Oliver Hunter Green Man


Oliver Hunter
Green Man
oil on oilsketch paper
65 x 46.5 cm
Year 10
MacKillop Catholic College/Isabella Plains Campus, Canberra

Artist's Statement
Leaves rustle in the deepening twilight. The trees whisper their secret messages from branch to branch. There seems no end to the darkness of the woods, where passages of foliage echo with the laughter of Green Man. Medieval Theologians held that man possessed the intellect of angels, the reason of humankind, the intuition of animals, and the innate life force of the animal kingdom. The Green Man is a pagan figure that survived throughout the Christian expansion period, symbolising the cycles of nature and the new growth of Spring. He is also associated with the wild periods of creative genius in the lives of artists, poets, musicians and shamans. 'To be wood' in Medieval terms was to undergo a period of instability and abandon, to escape into a world apart from that of the everyday. When I paint, I enter this same place, populating the canvas with the various creatures I meet within. Green Man is an expression of my personal desire to escape into this world. It is a reflection of my creative personality and a synthesis of my human nature and my environment.
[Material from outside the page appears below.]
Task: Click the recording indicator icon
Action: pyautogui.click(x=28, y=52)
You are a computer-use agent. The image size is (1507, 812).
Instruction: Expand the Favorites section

Here the Green Man looks down as a guardian of the paths within the soul, leading the traveller deep into the wild wood of the subconscious…….

 

 

Janelle McKay


Janelle McKay
The Joy Of Life
synthetic polymer/mixed media on board
45 x 60 cm
Year 11
Daramalan College, Canberra

Artist's Statement
Life is an amazing concept.
If we can find joy in the mere experience of living, then what happy souls we would be.
Our lives are like flowers,
We are warmed by the sun,
Nourished by the rain,
As we grow more we face challenges,
Which can hurt but ultimately make us stronger.
Then, in time, we rise up closer and closer to the glory of the sun.
For me flowers are a representation of joy and life.
This is what I have tried to express in my painting.

 

 

Grayson Stopp Infinite


Grayson Stopp
Infinite
synthetic polymer on oilsketch
74 x 62 cm
Year 12
MacKillop Catholic College/Isabella Plains Campus, Canberra

Artist's Statement
As a student studying in Year 12, my future is very uncertain at this stage in my life. Therefore, instead of depicting myself very clearly, I decided to break my face down into small, unfocused pieces. Since our society has become very dependent on science and technology, I created my piece to appear as though it was both futuristic and computer generated. In constructing my final image, I was influenced by the work of Chuck Close.

 

 

Megan Thomas The Sum Of My Parts


Megan Thomas

The Sum Of My Parts
type C photograph
18.5 x 18.5 each image
Year 12
Narrabundah College, Canberra

Artist's Statement
In presenting my self-identity, I chose to divide the physical features of my face into four separate photographs. Each image represents a different aspect of my personality. The eye represents my confident qualities. The side of my face represents my reflective nature. The sandwich represents my balanced healthy life style, and the flute represents my love of music. By combining these four images, I am aiming to give the viewer some clues into my personality, without revealing myself completely. This is achieved through the distortion that has been created by the four photographs. By doing this, I am seeking to illustrate the notion that we are more than the sum of our parts.

 

 

Phillipa Webb One


Phillipa Webb
One
lino print
25 x 20 cm
Year 9
The Scots School Albury, Albury

Artist's Statement
Being at boarding school friendship is the most important thing to keep you sane. I thoroughly enjoyed putting together this artwork as it was very fulfilling seeing the final product of a lino block print. The print, especially the 'hug' shows a sense of depending on each other. The way I have set up the work symbolises how our friendship is growing and moulding us together.